Desde janeiro de 2026, a emissão é feita exclusivamente pelo emissor nacional da NFS-e, no gov.br. A Nota Carioca passou a servir só para consultar, cancelar e substituir notas de períodos até dezembro de 2025, e recebe as notas nacionais automaticamente para gerar a guia de ISS.
Quanto é o ISS no Rio de Janeiro?
A alíquota varia de 2% a 5% conforme a atividade, segundo a LC 116/2003 e a legislação municipal. Sociedades de profissionais podem ter direito ao ISS fixo, em valor por profissional em vez de percentual sobre o faturamento.
Preciso de endereço comercial para abrir empresa no Rio?
Na maioria dos casos sim, e a atividade precisa ser permitida no zoneamento do endereço.
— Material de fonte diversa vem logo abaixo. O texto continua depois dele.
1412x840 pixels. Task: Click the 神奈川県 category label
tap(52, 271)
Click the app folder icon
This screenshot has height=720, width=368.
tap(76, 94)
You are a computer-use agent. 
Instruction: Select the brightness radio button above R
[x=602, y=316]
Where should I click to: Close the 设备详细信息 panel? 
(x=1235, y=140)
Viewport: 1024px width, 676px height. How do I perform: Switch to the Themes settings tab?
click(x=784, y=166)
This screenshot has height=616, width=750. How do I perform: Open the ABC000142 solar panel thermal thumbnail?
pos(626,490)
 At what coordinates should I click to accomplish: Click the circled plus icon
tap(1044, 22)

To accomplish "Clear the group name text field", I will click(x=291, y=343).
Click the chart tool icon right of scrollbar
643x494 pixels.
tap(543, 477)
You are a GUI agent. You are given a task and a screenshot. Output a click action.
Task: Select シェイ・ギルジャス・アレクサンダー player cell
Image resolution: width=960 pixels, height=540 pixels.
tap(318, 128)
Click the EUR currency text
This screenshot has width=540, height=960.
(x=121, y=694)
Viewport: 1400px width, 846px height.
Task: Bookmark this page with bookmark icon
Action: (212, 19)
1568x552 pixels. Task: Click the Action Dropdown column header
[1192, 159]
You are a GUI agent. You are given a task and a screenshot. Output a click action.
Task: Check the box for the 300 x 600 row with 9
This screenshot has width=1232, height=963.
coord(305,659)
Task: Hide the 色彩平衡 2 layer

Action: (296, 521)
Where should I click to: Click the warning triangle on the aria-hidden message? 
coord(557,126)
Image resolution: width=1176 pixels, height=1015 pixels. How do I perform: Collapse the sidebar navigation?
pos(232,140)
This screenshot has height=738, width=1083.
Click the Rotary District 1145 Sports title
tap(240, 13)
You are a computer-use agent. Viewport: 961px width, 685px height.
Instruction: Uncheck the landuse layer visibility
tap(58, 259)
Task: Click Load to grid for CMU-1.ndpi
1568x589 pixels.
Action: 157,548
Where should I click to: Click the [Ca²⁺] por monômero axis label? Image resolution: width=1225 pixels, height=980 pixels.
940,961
Alguns serviços admitem endereço residencial. Confirme antes de assinar contrato de aluguel.
Quanto tempo leva para abrir o CNPJ?
Com a documentação em ordem e o registro pela JUCERJA na REDESIM, costuma levar poucos dias úteis até o CNPJ e a inscrição municipal saírem.
Resumo para decidir com segurança
O Rio premia quem se organiza: com o CNAE certo, o regime bem escolhido e — quando cabível — o Fator R aplicado, a carga tributária cai e o negócio cresce sem sustos. O caminho é cuidar da abertura na JUCERJA, ativar a inscrição municipal e já nascer no emissor nacional da NFS-e.